TASK GOAL:
Write out, exactly and in full, the line where "The height and" appears together with all lines that follow it in the entries below. Do not include pictures.

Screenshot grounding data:
========================================================================

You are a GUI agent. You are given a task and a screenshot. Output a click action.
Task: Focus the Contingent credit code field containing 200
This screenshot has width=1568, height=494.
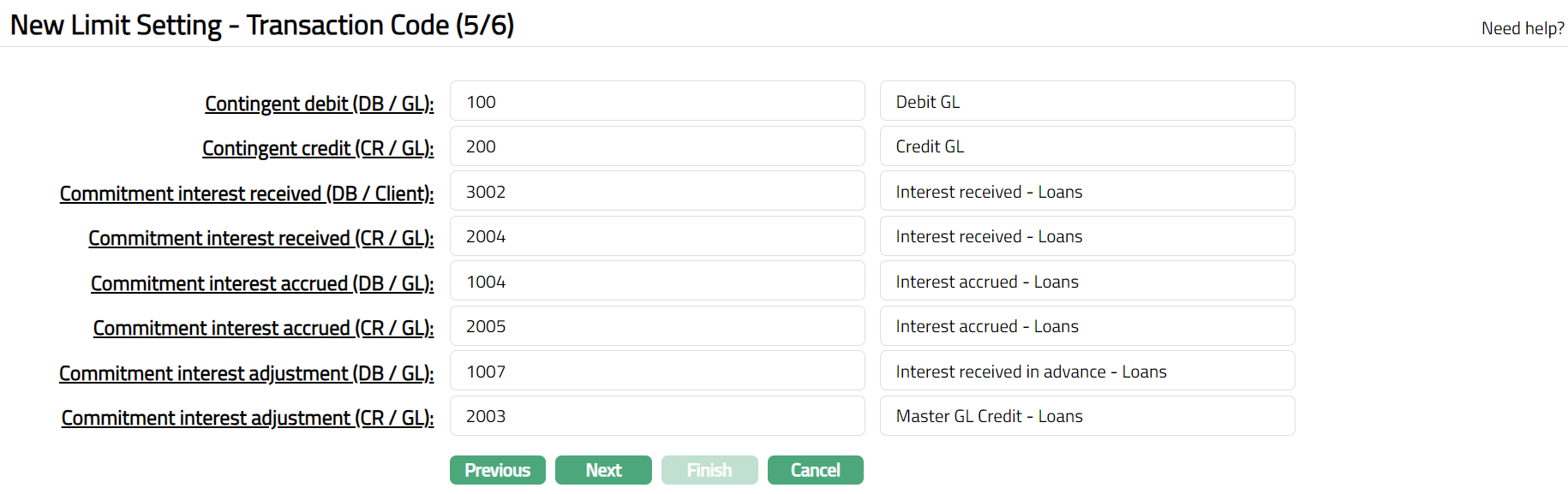point(656,146)
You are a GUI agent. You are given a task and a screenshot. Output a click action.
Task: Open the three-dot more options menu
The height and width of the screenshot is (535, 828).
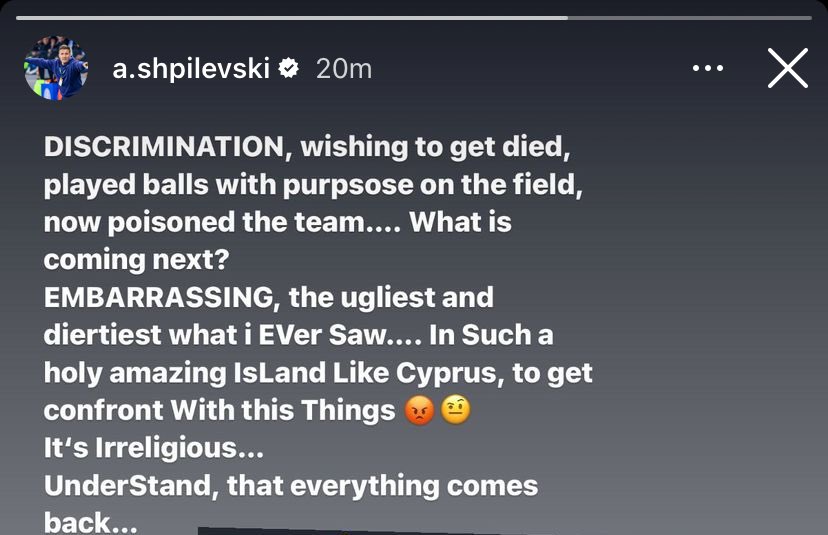pos(707,68)
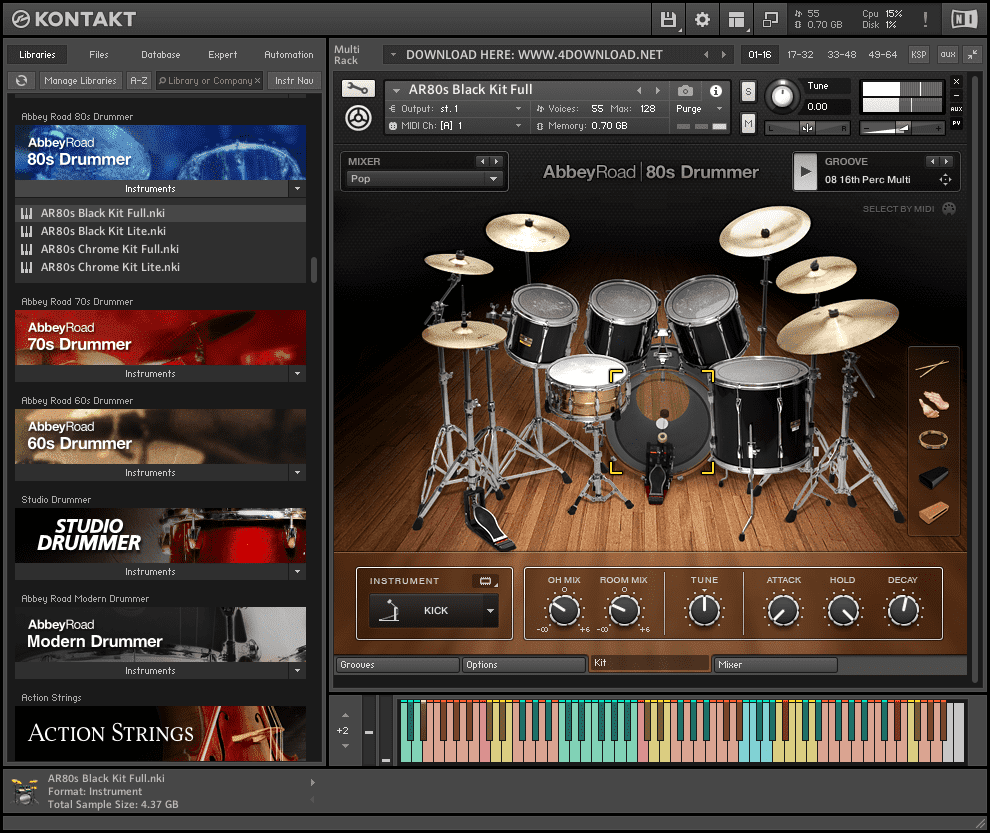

========================================================================

REPLY TO THE EXERCISE:
The height and width of the screenshot is (535, 828).
pos(707,68)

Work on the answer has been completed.